На самом деле она ничего не знала, но догадывалась, что разговор пойдет о здоровье бабушки — все только об этом и говорили уже несколько месяцев. Или больше? Да, больше.
Тетя и бабушка мрачно посмотрели друг на друга, и Робин спросила Эди:
— Ты что, хочешь объясняться с ее матерью?
— Сходи-ка руки помой, — сказала бабушка.
Эмили презрительно фыркнула. Этот смешок вошел у нее в привычку совсем недавно, однако с годами будет получаться все выразительнее. И все-таки она покорно встала и направилась в туалет через пустой, но очень милый ресторанчик с деревянными столами под старину и стеклянными баночками,
В туалете с красными стенами был полумрак и пахло лавандой. Эмили включила горячую воду, ополоснула здоровую руку, потерла пальцы на другой, затем лицо и шею. Вода капала на грудь. Еще мыла. Эмили задрала футболку и стала тереть под мышками. Иногда она почему-то никак не могла остановиться.
Как оказалось, к этому ее приучила мать. Эмили обнаружит причину студенткой, в Нью-Йорке, где будет изучать киноискусство. Ее однокурсница и соседка по комнате, Агнес из Барселоны, спросит, почему Эмили так часто моется, и та, не думая, скажет:
— Мужчинам нравятся чистенькие. — А потом спохватится: — Вот ужас, я говорю совсем как мама.
И подруга ответит:
— Кстати, твоя мама не так уж права.
Позже Агнес притащит Эмили на вечеринку в одну бруклинскую квартиру на набережной. Взявшись за руки, они будут стоять на крыше среди таких же молодых и счастливых гостей, курить, пить, улыбаться, чувствовать себя невероятно сексуальными, смотреть на сверкающий огнями город, что простирается вдалеке, и удивляться тому, как он огромен.

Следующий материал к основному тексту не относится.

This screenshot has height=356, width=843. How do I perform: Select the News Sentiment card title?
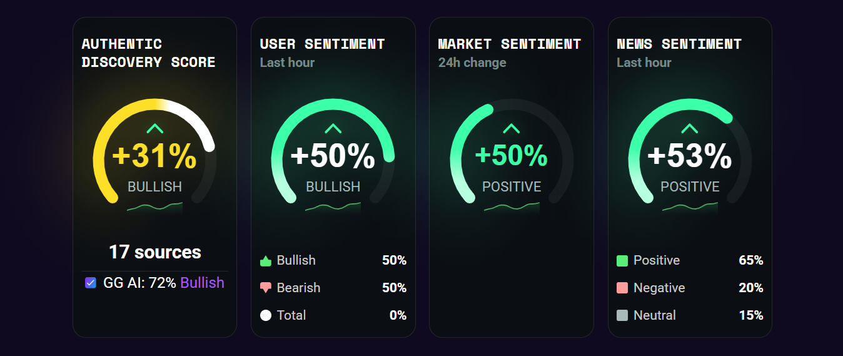pos(679,44)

Они попробуют угадать, где какой мост, и спутают Манхэттенский с Бруклинским. Бородатый парень будет играть на аккордеоне, и все девушки — кроме тех, кто предпочитает девушек, — захотят с ним переспать. Эмили вспомнит, что здесь давным-давно жила ее тетя. Она рассказывала, какой это шумный и грязный город, как она разозлилась и сбежала домой, в Чикаго, и с тех пор ни разу об этом не пожалела. «Наверное, она попала в какой-то другой Бруклин, — подумает Эмили, — потому что я не уеду отсюда ни за что».

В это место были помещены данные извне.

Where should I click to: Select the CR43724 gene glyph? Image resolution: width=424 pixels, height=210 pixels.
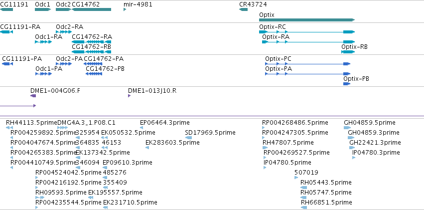[x=243, y=9]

Но в двенадцать лет важней всего то, что у тебя прямо перед носом. Например, собственное лицо в зеркале: глаза — точно такие же, как у бабушки и тети. Струнки родства потянули девочку обратно, в зал, где Робин и Эди, наверное, обсуждают великие и важные истины, которые пригодятся во взрослой жизни. Когда Эмили подошла к столу, тетя положила в сумку одну из папок.

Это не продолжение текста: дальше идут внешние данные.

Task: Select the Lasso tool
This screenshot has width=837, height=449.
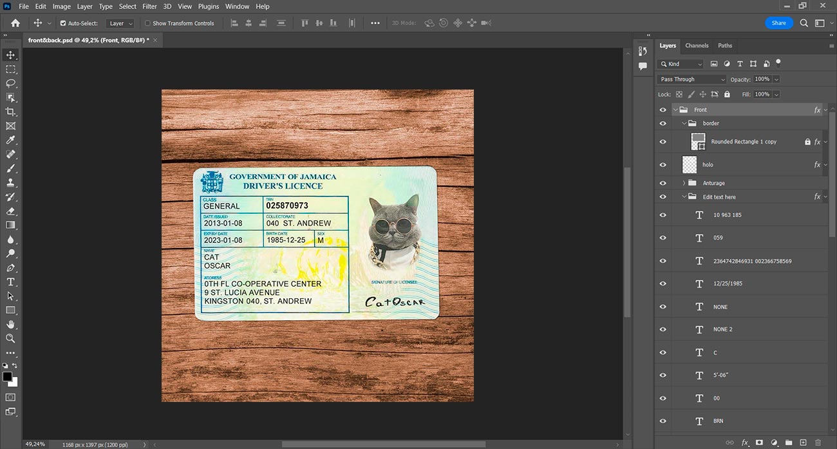Action: [x=10, y=83]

— Что в ней? — настороженно спросила племянница.
— Да так, всякие бумаги, — ответила бабушка с непроницаемым видом.
— У вас тут что, какая-то семейная тайна? Ой, как страшно.
— Слишком ты у нас умная, — сказала Робин.
— Интересно, откуда это в ней, — улыбнулась Эди. — Что ты хочешь съесть?
Она протянула внучке меню.
— Я буду только пельмени с креветками.
— Это очень хороший ресторан, — заметила бабушка. — Попробуй другие блюда.
— Зачем, если я не хочу?
— Для опыта.
«Я погляжу, тебе этот опыт очень помог», — подумала Эмили и покраснела, упрекая себя за жестокие слова, пусть даже невысказанные.
Тетя, должно быть, поймала ее мысли на какой-то семейной короткой волне, потому что вмешалась:
— Она же сказала, что не хочет. — Робин одним глотком допила вино, погладила папки и добавила тише: — Закажи ей пельмени.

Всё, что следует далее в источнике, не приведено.